For God put it in their hearts to do his will by making them of one mind, to give their royal power to the Beast until the word of God is fulfilled.

– Revelation 17:16-17

That is, the kings under the Beast unite and turn on the Great Whore, consuming and destroying her. And yet the Great Whore is the “bride” of the Beast!

It is also possible that some of the plagues involve the consequences of evil recoiling on the evildoer. For example, those who receive the Mark get “painful and harmful sores” (Revelation 16:2). One can speculate (admittedly it is only speculation) that these sores are actually caused somehow by the Mark itself.

At any rate, if the Haggai passage does apply to the battle in Revelation 19, then what we see is that the Word of God sets the evildoers against one another so they in fact destroy one another. Haggai quotes God as “destroying the strength of the kingdoms of the heathen” but the slaughter that occurs is actually brought about by the enemy warriors themselves.

This is not the only place in the Old Testament where God wins a battle by exploiting the latent enmity that exists among his enemies. In Judges 7 we read how God overthrew the Midianites on behalf of Gideon:

So Gideon, and the hundred men that were with him, came unto the outside of the camp in the beginning of the middle watch; and they had but newly set the watch: and they blew the trumpets, and brake the pitchers that were in their hands.

And the three companies blew the trumpets, and brake the pitchers, and held the lamps in their left hands, and the trumpets in their right hands to blow withal: and they cried, “The sword of the Lord, and of Gideon.”

And they stood every man in his place round about the camp: and all the host ran, and cried, and fled. And the three hundred blew the trumpets, and the Lord set every man’s sword against his fellow, even throughout all the host: and the host fled to Beth–shittah in Zererath, and to the border of Abel–meholah, unto Tabbath.

– Judges 7:19-22

Now you might ask, “Didn’t it say that God caused them to fight one another?” Yes; but this does not mean that God controlled them as if they were puppets on strings. The history of humanity makes it clear that people will fight one another in quite bloody fashion at the drop of a hat.
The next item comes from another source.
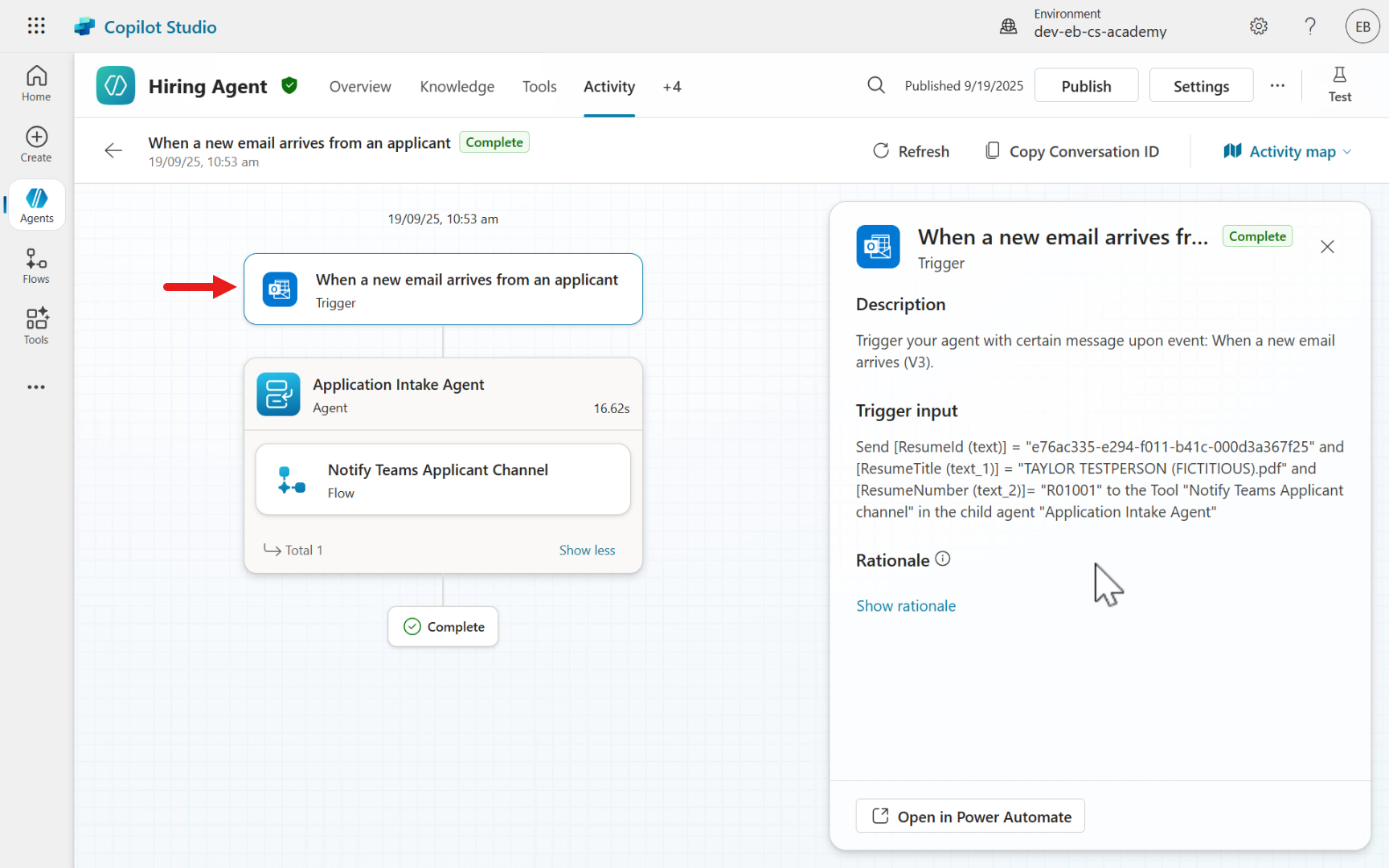Open the app launcher grid icon
Viewport: 1389px width, 868px height.
click(36, 26)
God simply brought about the circumstances wherein they would do this: groups of soldiers unfamiliar with each other; a nighttime battle with the battle cry of the enemy; trumpets sounding calling people to battle. One can easily imagine how int he confusion people would start fighting each other.
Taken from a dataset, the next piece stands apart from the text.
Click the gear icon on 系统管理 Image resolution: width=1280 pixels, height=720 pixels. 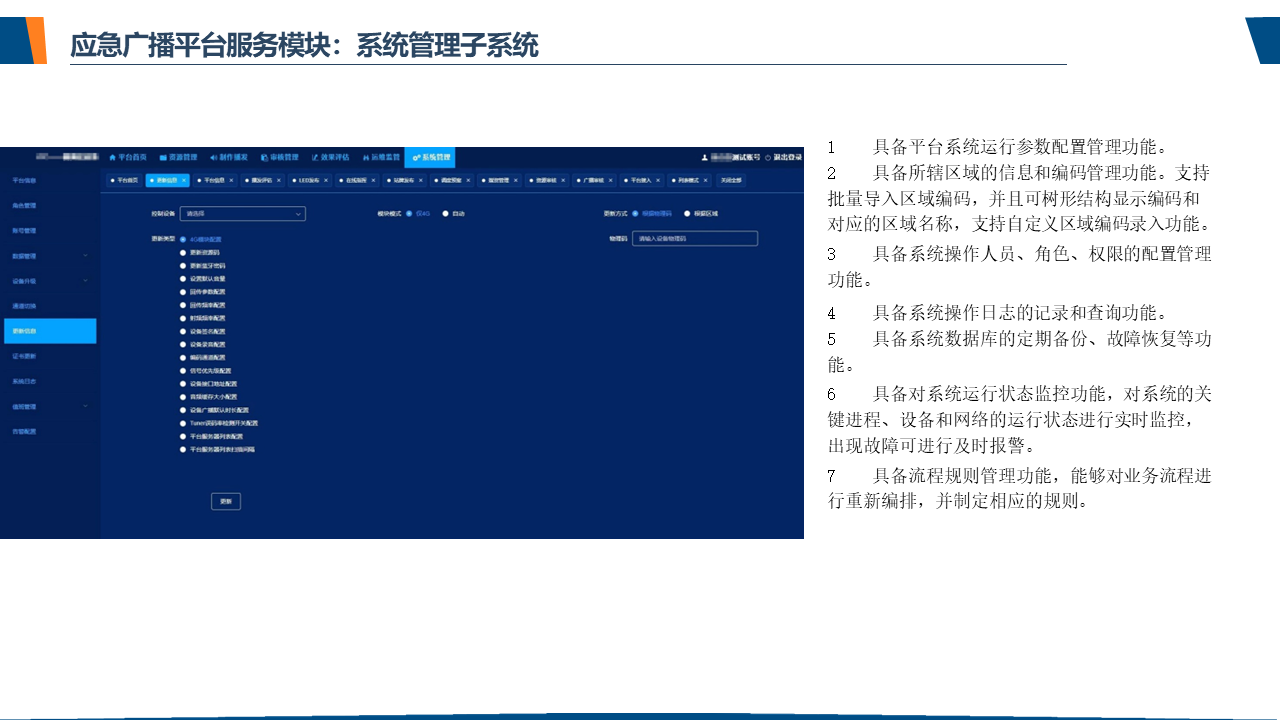416,157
Fine, but doesn’t this still call God’s goodness into question? Not at all. One can view this — and the other incidents described above — as God simply redirecting the impulse that people already had. In other words the reason they fought is that they chose to fight; they were there to fight. Armies came to fight; God was not the one who made them do that. He simply exploited their aggression to cause them to fight the people he wanted them to fight. He allowed them to express their free will in fulfilling their evil intention to murder their fellow humans. But in his sovereignty he protected his people from the consequences of that evil will. And the effect was that evil imploded on itself.
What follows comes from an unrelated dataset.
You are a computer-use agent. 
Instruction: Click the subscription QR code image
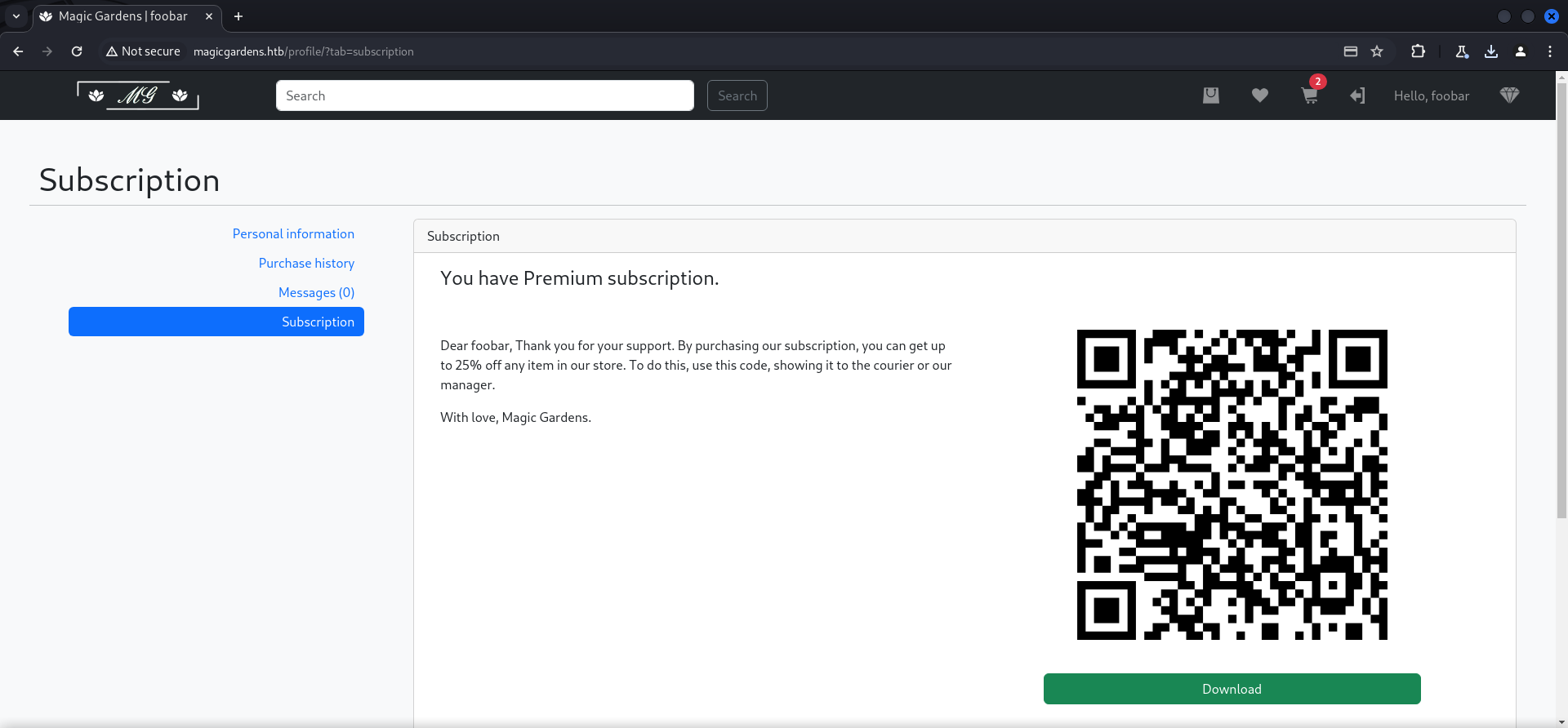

And so we see how the battle in Revelation 19, described in such anti-climactic terms, almost as if it were over before it started, is likely another instance of evil imploding; the Word of God slays them by somehow inducing them to slay one another. Far from impugning God’s goodness, this displays it by contrast. The evil forces arrayed against him are as willing to fight one another as to fight God’s army. The fact that even when they are united they simply tear apart the “bride” of the unholy trinity — the Great Whore — shows that evil is inherently self-defeating. A big part of the way God defeats it is by simply letting it consume itself.